POLITICS

Democrats Scoff At Joe Biden's Theory That GOP Will 'Change' After Trump

"I don’t think they’re suddenly going to decide, ‘OK, we’re a minority party now, we’re just going to be a loyal opposition,'" Sen. Tim Kaine said.

Former Vice President Joe Biden’s theory that Republicans will “change” and be more open to bipartisan cooperation after Donald Trump leaves office was met with skepticism by some Democratic lawmakers on Tuesday.

Biden, who is leading a crowded pack of Democrats hoping to unseat Trump next year, referenced criticism he had received from some of his presidential competitors for being, in his words, “stuck in the past” by talking about working with congressional Republicans on the campaign trail. 

“With Trump gone, you’re going to begin to see things change. Because these folks know better. They know this isn’t what they’re supposed to be doing,” Biden said of Republicans in Congress at a Monday fundraiser in Washington.

The 76-year-old former senator from Delaware pointed to the GOP’s 2016 blockade of Merrick Garland, President Barack Obama’s nominee to the Supreme Court ― a bitter dispute to this day. Biden claimed 12 former Republican colleagues in the Senate expressed concerns to him in private about not allowing Garland a confirmation hearing or a vote in the Senate.

Republican lawmakers, Biden added, are worried about disagreeing with Trump and facing a GOP primary challenge because of it. 

“This ain’t your father’s Republican Party,” Biden said, repeating one of his favorite refrains. 

It’s not the first time Biden has touted the return of bipartisanship in Congress, either. Last month, he said he anticipated an “epiphany among many of my Republican friends” in the future.

While it’s possible Biden was delivering a message targeted at independent voters, his theory about a sudden wellspring of bipartisanship evokes a nostalgic picture of a far less polarized Congress, one in which lawmakers refrained from partisan acrimony and worked with each other in search of agreement.

These days, however, major legislation often requires large congressional majorities as well as control of the White House. And it requires convincing Senate Majority Leader Mitch McConnell (R-Ky.) to bring Democratic legislation to the floor for consideration, something he has steadily refused to do.

“They are a minority party, and they’re using every procedural trick they can ― like voter suppression ― to maintain as much power as they can,” Sen. Tim Kaine (D-Va.) said Tuesday. “They’re using it to play a minority hand to their strength. And I don’t think they’re suddenly going to decide, ‘OK, we’re a minority party now, we’re just going to be a loyal opposition.’”

Kaine, the 2016 Democratic vice presidential nominee, said that what could spur the Republicans to reassess their strategy is a “drubbing of historic proportions” in elections up and down the ballot.

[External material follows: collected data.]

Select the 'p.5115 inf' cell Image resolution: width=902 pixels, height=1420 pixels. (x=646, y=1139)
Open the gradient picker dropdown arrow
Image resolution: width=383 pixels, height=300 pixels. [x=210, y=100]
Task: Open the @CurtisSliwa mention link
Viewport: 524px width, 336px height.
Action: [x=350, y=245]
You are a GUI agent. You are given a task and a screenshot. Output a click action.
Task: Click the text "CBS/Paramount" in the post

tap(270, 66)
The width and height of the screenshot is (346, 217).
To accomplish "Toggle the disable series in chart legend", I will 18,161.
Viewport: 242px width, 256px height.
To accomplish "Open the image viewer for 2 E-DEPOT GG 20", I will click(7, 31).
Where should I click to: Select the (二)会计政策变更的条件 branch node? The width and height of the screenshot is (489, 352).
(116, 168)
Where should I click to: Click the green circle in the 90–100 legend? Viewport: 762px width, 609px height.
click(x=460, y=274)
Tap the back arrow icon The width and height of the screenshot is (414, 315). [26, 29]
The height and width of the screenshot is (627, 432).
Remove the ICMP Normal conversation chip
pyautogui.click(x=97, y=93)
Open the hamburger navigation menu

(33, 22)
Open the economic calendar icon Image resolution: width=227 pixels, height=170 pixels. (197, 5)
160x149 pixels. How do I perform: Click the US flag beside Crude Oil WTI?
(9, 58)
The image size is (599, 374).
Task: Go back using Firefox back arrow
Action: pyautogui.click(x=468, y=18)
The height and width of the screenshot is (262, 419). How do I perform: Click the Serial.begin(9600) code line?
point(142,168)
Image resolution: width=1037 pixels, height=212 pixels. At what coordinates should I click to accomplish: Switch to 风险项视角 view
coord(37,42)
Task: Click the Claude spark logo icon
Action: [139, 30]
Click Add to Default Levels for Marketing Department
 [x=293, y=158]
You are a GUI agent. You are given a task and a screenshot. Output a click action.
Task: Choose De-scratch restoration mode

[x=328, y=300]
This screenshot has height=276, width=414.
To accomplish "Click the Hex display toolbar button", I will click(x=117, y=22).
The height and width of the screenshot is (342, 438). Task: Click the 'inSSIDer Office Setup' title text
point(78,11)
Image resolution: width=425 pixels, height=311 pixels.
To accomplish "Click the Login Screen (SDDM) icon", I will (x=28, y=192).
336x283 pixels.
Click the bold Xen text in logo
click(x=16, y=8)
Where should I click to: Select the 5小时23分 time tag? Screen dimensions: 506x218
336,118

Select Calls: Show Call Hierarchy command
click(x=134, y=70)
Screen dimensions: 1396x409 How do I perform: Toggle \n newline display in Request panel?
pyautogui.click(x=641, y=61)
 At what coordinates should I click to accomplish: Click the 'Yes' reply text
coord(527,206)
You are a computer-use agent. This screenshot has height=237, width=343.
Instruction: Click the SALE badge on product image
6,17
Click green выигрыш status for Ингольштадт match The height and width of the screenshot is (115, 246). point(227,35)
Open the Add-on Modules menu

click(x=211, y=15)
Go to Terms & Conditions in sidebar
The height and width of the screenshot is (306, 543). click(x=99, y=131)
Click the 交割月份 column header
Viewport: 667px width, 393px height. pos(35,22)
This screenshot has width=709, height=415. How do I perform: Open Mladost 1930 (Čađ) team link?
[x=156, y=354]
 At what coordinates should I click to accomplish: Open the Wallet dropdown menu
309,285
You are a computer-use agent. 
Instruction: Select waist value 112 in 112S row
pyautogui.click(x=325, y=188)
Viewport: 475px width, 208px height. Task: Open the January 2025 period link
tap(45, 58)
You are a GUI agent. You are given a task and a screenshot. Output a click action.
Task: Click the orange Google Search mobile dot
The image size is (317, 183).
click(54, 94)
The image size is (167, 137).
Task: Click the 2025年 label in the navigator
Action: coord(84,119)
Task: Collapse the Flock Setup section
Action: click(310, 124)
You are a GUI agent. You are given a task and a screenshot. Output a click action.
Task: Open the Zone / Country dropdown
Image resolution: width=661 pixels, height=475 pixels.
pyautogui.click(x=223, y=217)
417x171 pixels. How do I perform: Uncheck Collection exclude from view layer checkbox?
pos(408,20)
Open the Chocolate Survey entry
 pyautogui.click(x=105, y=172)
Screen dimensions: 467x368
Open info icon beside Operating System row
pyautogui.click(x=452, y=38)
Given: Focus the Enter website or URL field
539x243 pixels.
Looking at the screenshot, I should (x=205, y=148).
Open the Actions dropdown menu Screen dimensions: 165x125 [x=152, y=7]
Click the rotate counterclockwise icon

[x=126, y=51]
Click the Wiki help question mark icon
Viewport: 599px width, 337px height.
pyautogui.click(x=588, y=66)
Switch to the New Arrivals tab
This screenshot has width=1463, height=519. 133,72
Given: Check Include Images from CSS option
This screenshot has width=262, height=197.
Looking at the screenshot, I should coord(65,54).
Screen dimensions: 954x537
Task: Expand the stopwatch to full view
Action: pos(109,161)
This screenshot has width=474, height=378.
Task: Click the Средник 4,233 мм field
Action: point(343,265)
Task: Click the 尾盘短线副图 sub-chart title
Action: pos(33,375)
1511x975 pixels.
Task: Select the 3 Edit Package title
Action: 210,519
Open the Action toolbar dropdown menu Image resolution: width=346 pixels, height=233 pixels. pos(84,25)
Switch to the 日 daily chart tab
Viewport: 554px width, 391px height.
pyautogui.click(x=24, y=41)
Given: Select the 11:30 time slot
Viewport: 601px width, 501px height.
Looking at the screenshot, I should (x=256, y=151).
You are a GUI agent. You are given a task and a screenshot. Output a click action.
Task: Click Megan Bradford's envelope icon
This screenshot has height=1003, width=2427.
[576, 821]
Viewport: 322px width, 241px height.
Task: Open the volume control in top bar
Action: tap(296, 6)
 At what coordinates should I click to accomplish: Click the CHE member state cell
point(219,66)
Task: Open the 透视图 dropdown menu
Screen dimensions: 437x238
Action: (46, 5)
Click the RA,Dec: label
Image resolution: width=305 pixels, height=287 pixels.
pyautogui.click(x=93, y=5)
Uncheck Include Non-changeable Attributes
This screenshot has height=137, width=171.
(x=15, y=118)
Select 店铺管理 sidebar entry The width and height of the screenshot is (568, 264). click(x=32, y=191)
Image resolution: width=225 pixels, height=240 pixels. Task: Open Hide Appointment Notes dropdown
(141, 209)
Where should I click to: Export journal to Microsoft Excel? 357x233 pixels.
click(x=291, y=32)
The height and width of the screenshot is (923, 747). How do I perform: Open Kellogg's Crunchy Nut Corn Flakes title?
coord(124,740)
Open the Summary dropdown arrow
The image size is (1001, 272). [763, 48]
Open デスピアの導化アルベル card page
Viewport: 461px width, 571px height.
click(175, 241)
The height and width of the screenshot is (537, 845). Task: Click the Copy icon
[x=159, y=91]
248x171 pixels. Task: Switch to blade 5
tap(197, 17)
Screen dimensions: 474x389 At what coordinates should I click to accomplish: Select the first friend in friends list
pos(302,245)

“Then they may say we’ve got to look in the mirror,” Kaine added.

Sen. Dick Durbin (D-Ill.), meanwhile, offered a more pithy response when asked if he believed Republicans would come to their senses after Trump leaves the White House.

“A thousand flowers will bloom, children will smile and America will be happy again,” Durbin said, his voice dripping with sarcasm.

Even Sen. Cory Booker (D-N.J.), another 2020 presidential contender who has made talk of bipartisanship and restoring civility a centerpiece of his campaign, has made the case that enacting big change in Washington will require Democrats to think beyond just the White House.

A thousand flowers will bloom, children will smile and America will be happy again. Sen. Dick Durbin (D-Ill.)

“A lot of people want to say this election is just about getting rid of Donald Trump. That’s the floor, not the ceiling,” Booker said last month.

But Sen. Bob Menendez, the senior Democrat from New Jersey, said Biden had a point when it came to Republicans being freed to cross party lines and work with Democrats without the threat of a primary challenge egged on by Trump and his allies.

“I think there will be an opportunity to improve it, I don’t think that singularly will be the difference,” Menendez added. 

Biden isn’t the first Democrat to bet on a changed Republican Party, though. While campaigning for reelection in 2012, Obama predicted that if he won a second term, the “Republican fever may break.” He added: “My hope, my expectation, is that after the election, now that it turns out that the goal of beating Obama doesn’t make much sense because I’m not running again, that we can start getting some cooperation again.”

But the “fever” never did break after he won reelection. It only worsened, especially after Republicans won control of both houses of Congress in 2014. And there’s little evidence to suggest that it will in the future.

“The problem is the Democrats and their unwillingness to work together,” Sen. Ted Cruz (R-Texas) said Tuesday when asked if Republicans would be more willing to work with a Biden administration. 

“Joe’s got a long way to go between now and then,” Sen. John Cornyn (R-Texas) added. “Everybody likes Joe, but best I can tell, they’ve been keeping him closeted because he’s kind of a one-man gaffe machine.”